▶ [Material provided]
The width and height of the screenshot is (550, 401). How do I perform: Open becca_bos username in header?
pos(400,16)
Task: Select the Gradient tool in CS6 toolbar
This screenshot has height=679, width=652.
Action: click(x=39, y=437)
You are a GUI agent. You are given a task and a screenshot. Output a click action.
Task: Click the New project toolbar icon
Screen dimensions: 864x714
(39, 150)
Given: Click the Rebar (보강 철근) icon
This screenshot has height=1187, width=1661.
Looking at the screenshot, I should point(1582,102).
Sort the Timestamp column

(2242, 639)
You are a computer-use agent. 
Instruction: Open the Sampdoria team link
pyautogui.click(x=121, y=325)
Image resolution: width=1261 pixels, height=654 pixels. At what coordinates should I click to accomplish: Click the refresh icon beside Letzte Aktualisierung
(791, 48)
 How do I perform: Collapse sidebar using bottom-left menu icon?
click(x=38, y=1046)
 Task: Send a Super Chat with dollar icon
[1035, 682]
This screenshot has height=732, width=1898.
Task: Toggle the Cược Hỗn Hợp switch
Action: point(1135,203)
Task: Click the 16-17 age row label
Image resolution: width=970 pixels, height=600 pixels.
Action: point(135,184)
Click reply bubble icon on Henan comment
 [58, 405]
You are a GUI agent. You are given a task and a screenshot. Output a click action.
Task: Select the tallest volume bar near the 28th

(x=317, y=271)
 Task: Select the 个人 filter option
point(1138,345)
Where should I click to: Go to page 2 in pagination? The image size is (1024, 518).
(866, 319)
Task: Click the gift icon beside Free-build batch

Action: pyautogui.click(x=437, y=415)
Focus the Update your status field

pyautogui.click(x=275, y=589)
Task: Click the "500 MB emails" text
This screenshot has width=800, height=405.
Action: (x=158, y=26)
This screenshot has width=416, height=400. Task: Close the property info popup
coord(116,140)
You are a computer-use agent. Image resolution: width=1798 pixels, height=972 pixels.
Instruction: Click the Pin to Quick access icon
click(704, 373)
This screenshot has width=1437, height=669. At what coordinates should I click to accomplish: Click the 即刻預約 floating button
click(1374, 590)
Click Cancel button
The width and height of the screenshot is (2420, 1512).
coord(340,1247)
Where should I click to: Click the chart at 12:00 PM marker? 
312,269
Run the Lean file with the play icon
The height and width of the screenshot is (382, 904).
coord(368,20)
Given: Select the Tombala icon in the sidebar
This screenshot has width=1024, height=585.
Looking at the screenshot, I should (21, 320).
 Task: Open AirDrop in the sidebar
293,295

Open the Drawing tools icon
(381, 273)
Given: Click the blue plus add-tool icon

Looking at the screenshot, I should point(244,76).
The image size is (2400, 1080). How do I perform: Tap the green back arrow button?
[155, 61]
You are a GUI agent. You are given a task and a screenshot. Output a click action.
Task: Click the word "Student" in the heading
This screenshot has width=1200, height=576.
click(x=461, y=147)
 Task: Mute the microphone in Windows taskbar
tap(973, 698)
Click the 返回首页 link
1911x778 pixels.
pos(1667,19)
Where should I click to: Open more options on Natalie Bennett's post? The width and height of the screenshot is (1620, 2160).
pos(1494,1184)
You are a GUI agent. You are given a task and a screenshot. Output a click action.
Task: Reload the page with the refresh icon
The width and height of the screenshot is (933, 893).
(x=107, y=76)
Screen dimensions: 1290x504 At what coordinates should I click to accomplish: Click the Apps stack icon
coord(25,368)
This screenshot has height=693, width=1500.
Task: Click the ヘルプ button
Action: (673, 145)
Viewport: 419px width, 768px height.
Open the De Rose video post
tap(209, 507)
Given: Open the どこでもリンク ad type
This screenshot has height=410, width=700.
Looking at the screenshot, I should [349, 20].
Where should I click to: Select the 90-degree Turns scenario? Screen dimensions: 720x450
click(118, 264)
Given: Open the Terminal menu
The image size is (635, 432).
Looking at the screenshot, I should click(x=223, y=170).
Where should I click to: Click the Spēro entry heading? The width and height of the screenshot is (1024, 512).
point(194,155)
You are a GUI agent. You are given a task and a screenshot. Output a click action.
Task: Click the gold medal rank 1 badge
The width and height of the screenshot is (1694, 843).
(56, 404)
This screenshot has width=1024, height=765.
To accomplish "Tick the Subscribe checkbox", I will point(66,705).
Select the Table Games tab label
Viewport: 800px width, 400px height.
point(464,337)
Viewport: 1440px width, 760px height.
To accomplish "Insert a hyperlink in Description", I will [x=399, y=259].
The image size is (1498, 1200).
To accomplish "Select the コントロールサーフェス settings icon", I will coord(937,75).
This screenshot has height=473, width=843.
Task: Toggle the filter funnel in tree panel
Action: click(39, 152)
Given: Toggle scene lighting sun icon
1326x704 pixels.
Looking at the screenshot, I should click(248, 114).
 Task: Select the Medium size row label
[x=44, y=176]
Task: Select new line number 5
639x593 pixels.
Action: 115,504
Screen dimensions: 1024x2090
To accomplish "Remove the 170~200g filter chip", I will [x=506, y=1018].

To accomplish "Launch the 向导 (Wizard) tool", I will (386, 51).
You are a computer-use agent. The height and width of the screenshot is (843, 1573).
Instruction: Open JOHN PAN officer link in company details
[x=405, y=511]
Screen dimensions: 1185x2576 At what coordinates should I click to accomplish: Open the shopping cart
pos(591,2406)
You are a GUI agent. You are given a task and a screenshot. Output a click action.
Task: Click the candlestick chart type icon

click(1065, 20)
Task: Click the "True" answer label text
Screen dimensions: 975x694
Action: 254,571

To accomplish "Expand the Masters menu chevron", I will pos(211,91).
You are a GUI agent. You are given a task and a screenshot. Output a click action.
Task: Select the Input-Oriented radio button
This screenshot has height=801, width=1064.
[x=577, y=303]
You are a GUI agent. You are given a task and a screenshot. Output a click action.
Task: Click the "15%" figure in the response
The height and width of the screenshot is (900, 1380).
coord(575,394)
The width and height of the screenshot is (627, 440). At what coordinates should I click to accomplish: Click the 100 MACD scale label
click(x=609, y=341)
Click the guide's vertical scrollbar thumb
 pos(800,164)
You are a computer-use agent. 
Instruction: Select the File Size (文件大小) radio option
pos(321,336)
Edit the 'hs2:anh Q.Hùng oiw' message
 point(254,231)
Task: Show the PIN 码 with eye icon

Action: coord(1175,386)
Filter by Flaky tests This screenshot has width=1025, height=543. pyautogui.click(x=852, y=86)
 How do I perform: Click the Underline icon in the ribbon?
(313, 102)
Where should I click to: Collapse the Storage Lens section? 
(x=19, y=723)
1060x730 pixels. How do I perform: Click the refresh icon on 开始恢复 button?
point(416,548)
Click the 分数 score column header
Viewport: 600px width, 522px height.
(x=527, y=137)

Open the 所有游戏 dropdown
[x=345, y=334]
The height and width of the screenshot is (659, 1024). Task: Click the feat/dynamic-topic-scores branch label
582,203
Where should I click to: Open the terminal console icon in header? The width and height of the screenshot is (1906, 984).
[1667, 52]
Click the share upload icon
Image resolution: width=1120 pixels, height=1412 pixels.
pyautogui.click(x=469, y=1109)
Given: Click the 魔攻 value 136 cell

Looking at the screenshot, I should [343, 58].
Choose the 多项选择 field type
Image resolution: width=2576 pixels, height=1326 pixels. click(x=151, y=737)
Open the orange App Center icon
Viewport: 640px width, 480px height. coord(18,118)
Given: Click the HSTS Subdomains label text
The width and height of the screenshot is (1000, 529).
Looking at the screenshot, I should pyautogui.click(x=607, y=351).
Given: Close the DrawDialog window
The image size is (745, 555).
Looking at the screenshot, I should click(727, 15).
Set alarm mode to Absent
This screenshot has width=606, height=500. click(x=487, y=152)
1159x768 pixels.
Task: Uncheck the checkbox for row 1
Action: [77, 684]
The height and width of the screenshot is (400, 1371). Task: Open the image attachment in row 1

▶ [Problem requirements]
Working from the listing above, pick out every line that has "toolbar" and copy it.

▶ [Answer to this exercise]
Task: Select the Gradient tool in CS6 toolbar
Task: Click the New project toolbar icon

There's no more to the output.